Temps gris: une pluie fine mouille les pins, des nuages couleur plomb sont arrêtés au-dessus de la val­lée. Same­di après une sor­tie de 70 kilo­mètres à vélo, je tra­ver­sais la ville, mais impos­si­ble de faire halte au super­marché pour ma com­mande de deux cents deux litres de Skol,  mon voisin que je recon­dui­sais au vil­lage était atten­du pour lancer un bar­be­cue. Aujour­d’hui lun­di, à l’heure de la sieste, je monte en voiture et vais chercher ma livrai­son. Grand calme dans les rues du cen­tre. Devant le super­marché Min­isu­per, un camion jaune décharge des Donuts jaunes par cen­taines.
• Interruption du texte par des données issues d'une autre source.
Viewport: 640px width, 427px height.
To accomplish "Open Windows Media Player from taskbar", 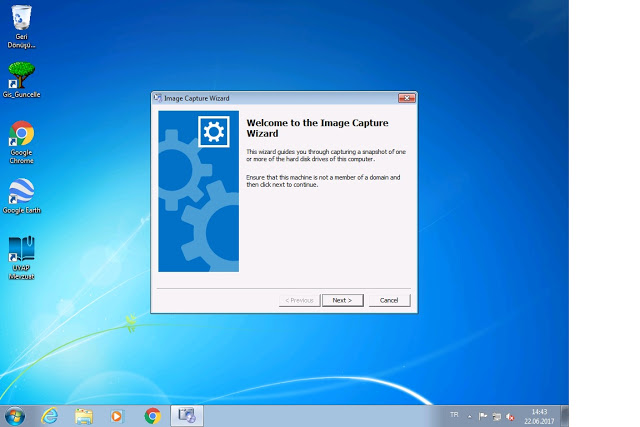I will (117, 415).
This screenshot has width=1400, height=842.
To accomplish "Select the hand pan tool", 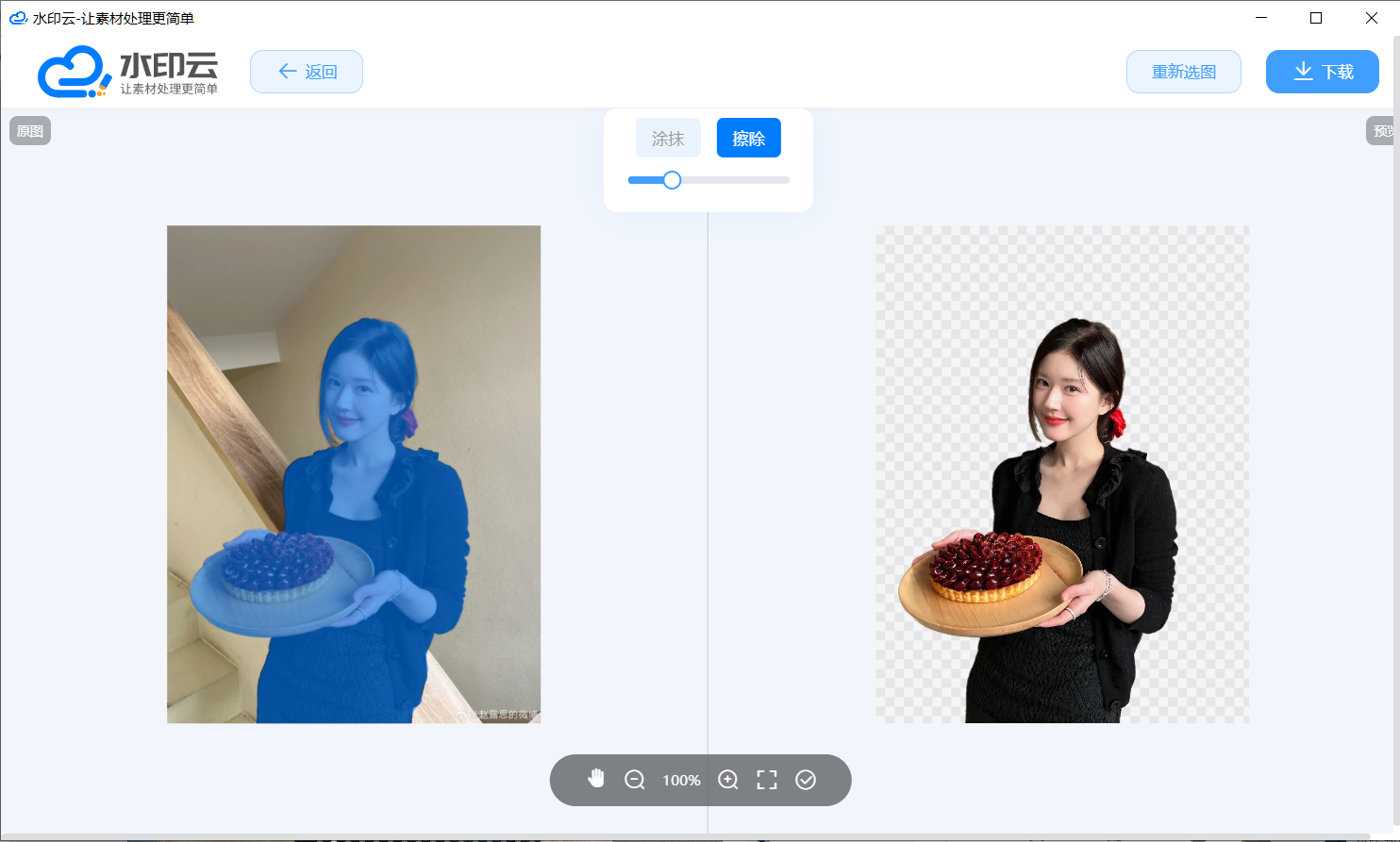I will 596,779.
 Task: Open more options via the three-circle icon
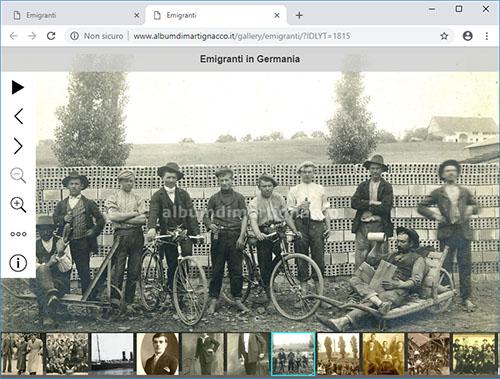click(18, 234)
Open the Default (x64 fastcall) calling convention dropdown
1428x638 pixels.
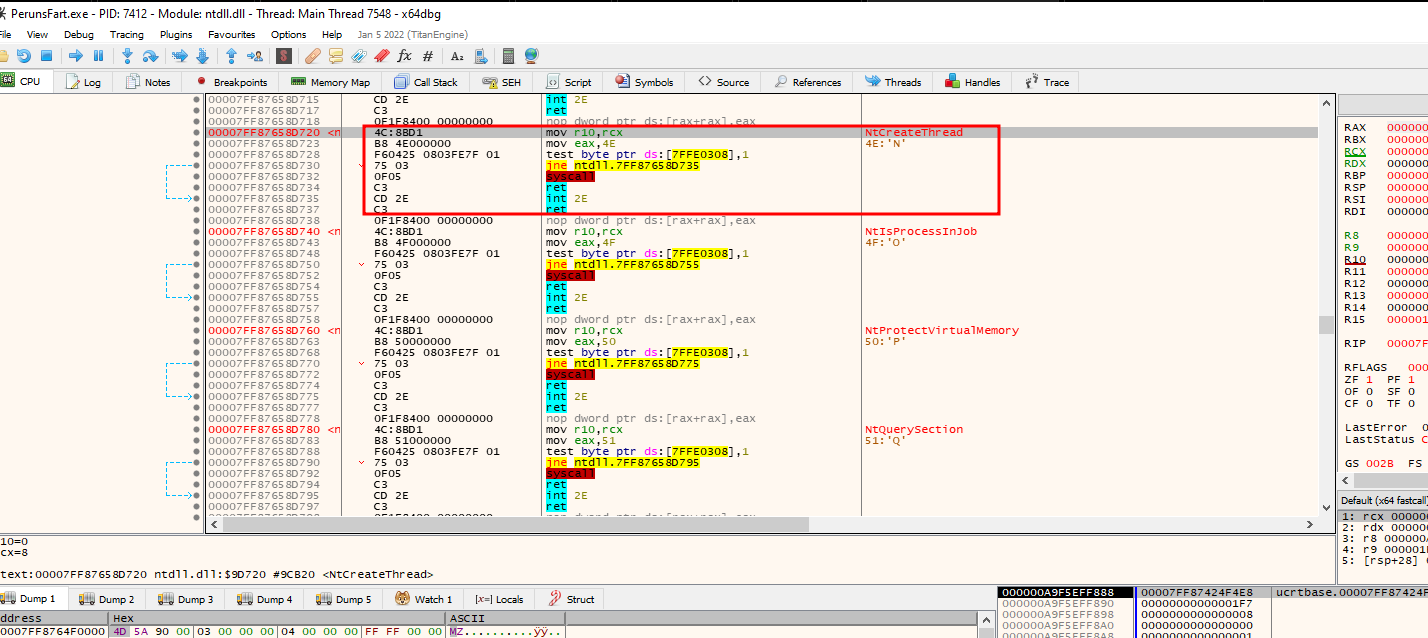(1384, 500)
La vendeuse Eri­ka, galurin estampil­lé sur le front fait signe: “laisse la voiture au milieu de la route, je vais cherche ta bière!”. Tan­dis qu’elle organ­ise le trans­port depuis son stock, j’achète des bross­es à dents et des côtes d’ag­neau. La voici sur le trot­toir qui roule les dix-sept paque­ts de six bouteilles et comme d’habi­tude plaisante sur mon cof­fre: “il est géant!”. Pourquoi les adultes par­lent-ils de choses aus­si insignifi­antes? me demandais-je ado­les­cent. La pluie, la tem­péra­ture, les nuages, la taille du cof­fre (la vendeuse Eri­ka fait à chaque fois la remar­que). Lutte néces­saire de l’ado­les­cent con­tre le néant. Qu’il com­prend, qu’il entrevoit, qui l’ef­fraie. Et qu’il doit dépass­er. Il aimerait par­ler de la mort. Puis com­prend ce que sig­ni­fient ces pro­pos insignifi­ants. A quoi ils ser­vent. Signe qu’il a vain­cu et peut entr­er dans la vie. Même par un jour de pluie et de nuages bas.